Les 260 ans de la carte de Murray : la vallée du Saint-Laurent à travers les yeux et la plume d’ingénieurs militaires britanniques

Par Isabelle Charron

Photo couleur d’une grande carte manuscrite, composée d’une quarantaine de feuilles, étalée sur un carrelage sombre. Une carte rectangulaire plus petite se trouve sur une table dans le coin supérieur gauche.

Plan of Canada or the province of Quebec from the uppermost settlements to the island of Coudre […], 1761-1763 (pièce 5446324). La carte a été assemblée avec toutes les précautions nécessaires sur le plancher du Centre de préservation de Bibliothèque et Archives Canada (BAC), à Gatineau. L’assemblage fait environ 8,8 m sur 15,5 m. La grande carte du Saint-Laurent de James Cook (e010691696) est étalée sur une table, dans le coin supérieur gauche. Photo : David Knox, BAC

En septembre 1760, l’armée britannique prend Montréal, mais elle n’est toujours pas assurée de conserver dans son giron la Nouvelle-France et le Canada (actuelle vallée du Saint-Laurent). Elle connaît mal le territoire qu’elle occupe, ainsi que les voies de communication fluviales et terrestres avec la Nouvelle-Angleterre, ce qui fragilise son emprise sur ces lieux. Pour contrer cette lacune, le général James Murray, gouverneur de Québec, entreprend de faire cartographier en détail la vallée du Saint-Laurent. Le contexte de l’occupation est favorable, car plusieurs ingénieurs militaires sont sur place, dont les talentueux John Montresor et Samuel Holland. Ce dernier s’installera d’ailleurs à Québec et aura un impact considérable sur l’histoire de la cartographie au Canada. Les cartes et les renseignements compilés lors de ce projet d’envergure seront ultimement transmis au roi d’Angleterre George III et aux officiers de haut rang afin d’améliorer leur connaissance du territoire et de ses habitants. Ces documents constitueront ainsi des outils essentiels dans l’éventualité d’une rétrocession à la France qui nécessiterait une nouvelle tentative d’invasion.

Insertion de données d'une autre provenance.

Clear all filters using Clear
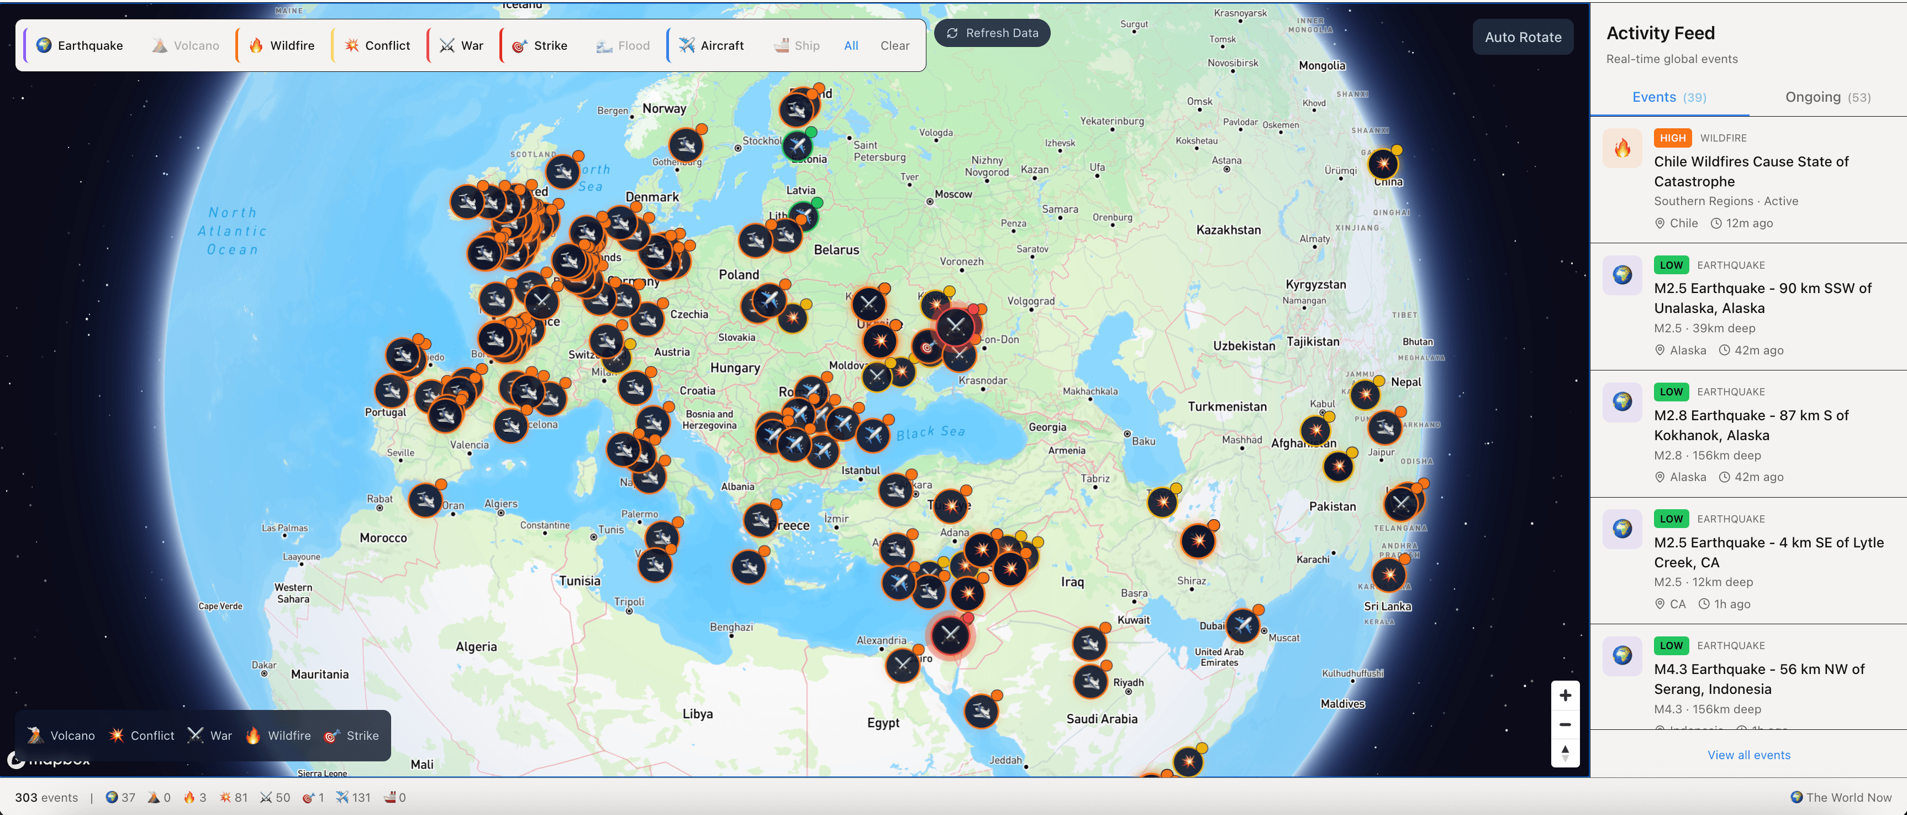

C’est ainsi que dès le printemps de 1761, il y a de cela 260 ans, des équipes arpentent le territoire compris entre Les Cèdres et l’île aux Coudres. Sur leur passage, elles consignent tous les éléments de la géographie physique et humaine : relief, terres cultivées, boisées ou marécageuses, rivières, routes, noyaux villageois, incluant les maisons, les églises et les moulins, ainsi que bien d’autres observations. Elles recensent aussi les communautés des Premières Nations de Kahnawake, Kanesatake, Wendake, Odanak et Wôlinak. Les fortifications et les positions des troupes britanniques y sont également représentées. Le général Murray exige également que l’on recense, dans chaque village, le nombre de familles et le nombre d’hommes aptes à porter les armes, et que l’on intègre ces données à la carte. Fait à noter, les carnets de terrain des arpenteurs ayant participé à ce vaste projet de cartographie semblent à ce jour toujours introuvables.

Carte en couleurs affichant une rivière et des îles avec les mots St. Rose écrits au centre, vers le bas.

Sainte-Rose (Laval). À l’époque, les arpenteurs notent que Sainte-Rose compte 85 familles et 95 hommes aptes à porter les armes. Les localités de Boisbriand et de Rosemère se trouvent sur la rive nord de la rivière des Mille Îles, illustrée ci-dessus. Détails de la feuille no 9. (e010944374_9)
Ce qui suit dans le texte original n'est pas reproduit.